The RATS Software Forum

[TomDoan]

This computes the impulse responses by local projections from Jorda(2005), "Estimation and Inference of Impulse Responses by Local Projections", American Economic Review, 95(1), pp 161-182. This does the New Keynesian model example (3 variable VAR using Cholesky factor shocks).

is_example.rpf

Program file

(3.54 KiB) Downloaded 1328 times

is_new.csv

Data file

(6.97 KiB) Downloaded 1267 times

The calculations for this are actually quite simple. The h step responses are computed by regressing Y(t) on Y(t-h), Y(t-(h+1)), ... and extracting the coefficient vector on the leading lag (that is, the Y(t-h)) in that. That n x n matrix gives the local projection responses of the n variables (rows) to unit shocks in the n variables (columns). Different shock patterns can be obtained by post-multiplying that matrix by a set of weights on the unit shocks (in this case, by the Cholesky factor of the residuals from a standard VAR). (Standard IRF's effectively do the same thing for multi-step responses except the multi-step projection is a known function of the standard VAR coefficients rather than being estimated directly).

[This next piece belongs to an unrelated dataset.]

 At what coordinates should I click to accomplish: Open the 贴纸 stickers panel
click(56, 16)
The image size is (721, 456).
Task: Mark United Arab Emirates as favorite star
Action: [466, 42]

The regression with skipped lags will have serially correlated errors. The standard errors of the IRF's are computed using some form of HAC covariance estimates for that lead coefficient matrix. Because there are different ways of computing those, the standard errors will differ as well.

A few things to note.

1. The graphs in the RATS program label the impact shock as 0 (as is more typical) while Jorda uses 1.
2. The RATS graphs are organized in the more typical way with variables across and shocks down. They also use a common scale going across for all responses of a given variable.
3. This does not do the cubic projections. That's not dramatically more complicated, but it's not clear that there's a great advantage to it, and the cubic responses have to be linearized about some value for the lagged y's anyway (which the linear projection responses are independent of those).

[twada]

Dear Tom,

Thanks so much for the sample code! I have the following 2 questions:
1. It seems that the number of observations used to get the local projection IR changes (decreases) as h increases. Am I right? Some of the sample codes posted on Oscar Jorda's website uses the same number of observations for all horizons, h=0, 1,....,hmax.
2. I think there is local projection IR for h=0 (which is just the Cholesky matrix times shock), and h=2, 3,... but I am wondering is there is no IR for h=1. I am sorry if I am wrong.

Thanks for your time,
Tatsuma

[TomDoan]

Dear Tom,

Thanks so much for the sample code! I have the following 2 questions:
1. It seems that the number of observations used to get the local projection IR changes (decreases) as h increases. Am I right? Some of the sample codes posted on Oscar Jorda's website uses the same number of observations for all horizons, h=0, 1,....,hmax.

I don't think there's a strong reason to prefer one vs the other.

2. I think there is local projection IR for h=0 (which is just the Cholesky matrix times shock), and h=2, 3,... but I am wondering is there is no IR for h=1. I am sorry if I am wrong.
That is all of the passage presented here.